- _Required work_
Go through the listing beneath this task and return every line that carries the string "agent".

- _Information given_
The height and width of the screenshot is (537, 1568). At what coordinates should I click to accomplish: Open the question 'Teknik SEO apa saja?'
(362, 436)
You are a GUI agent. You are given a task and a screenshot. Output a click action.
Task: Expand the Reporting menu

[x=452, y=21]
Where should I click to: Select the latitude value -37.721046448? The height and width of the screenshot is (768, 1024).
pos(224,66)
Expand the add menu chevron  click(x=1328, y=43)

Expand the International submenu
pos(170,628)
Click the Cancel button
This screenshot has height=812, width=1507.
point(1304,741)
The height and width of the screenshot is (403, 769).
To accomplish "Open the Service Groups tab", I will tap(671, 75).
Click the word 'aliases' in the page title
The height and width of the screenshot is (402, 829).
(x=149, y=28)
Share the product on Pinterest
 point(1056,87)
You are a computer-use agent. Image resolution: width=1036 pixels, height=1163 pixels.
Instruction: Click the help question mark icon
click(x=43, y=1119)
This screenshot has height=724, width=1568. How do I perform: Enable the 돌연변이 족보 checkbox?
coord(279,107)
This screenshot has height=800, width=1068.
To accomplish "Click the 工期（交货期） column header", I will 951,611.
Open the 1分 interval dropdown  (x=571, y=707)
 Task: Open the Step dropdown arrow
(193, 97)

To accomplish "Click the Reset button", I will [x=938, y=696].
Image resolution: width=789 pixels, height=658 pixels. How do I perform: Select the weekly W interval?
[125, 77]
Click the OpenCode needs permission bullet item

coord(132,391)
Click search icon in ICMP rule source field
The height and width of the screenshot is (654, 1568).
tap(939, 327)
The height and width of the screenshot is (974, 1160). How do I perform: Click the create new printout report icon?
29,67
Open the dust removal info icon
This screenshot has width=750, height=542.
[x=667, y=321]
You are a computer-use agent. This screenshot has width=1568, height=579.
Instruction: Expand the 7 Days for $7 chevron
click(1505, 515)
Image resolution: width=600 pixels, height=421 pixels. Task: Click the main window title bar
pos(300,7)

- _Your solution_
You are a GUI agent. You are given a task and a screenshot. Output a click action.
You are a computer-use agent. Image resolution: width=1036 pixels, height=1163 pixels.
You are a computer-use agent. This screenshot has width=1568, height=579.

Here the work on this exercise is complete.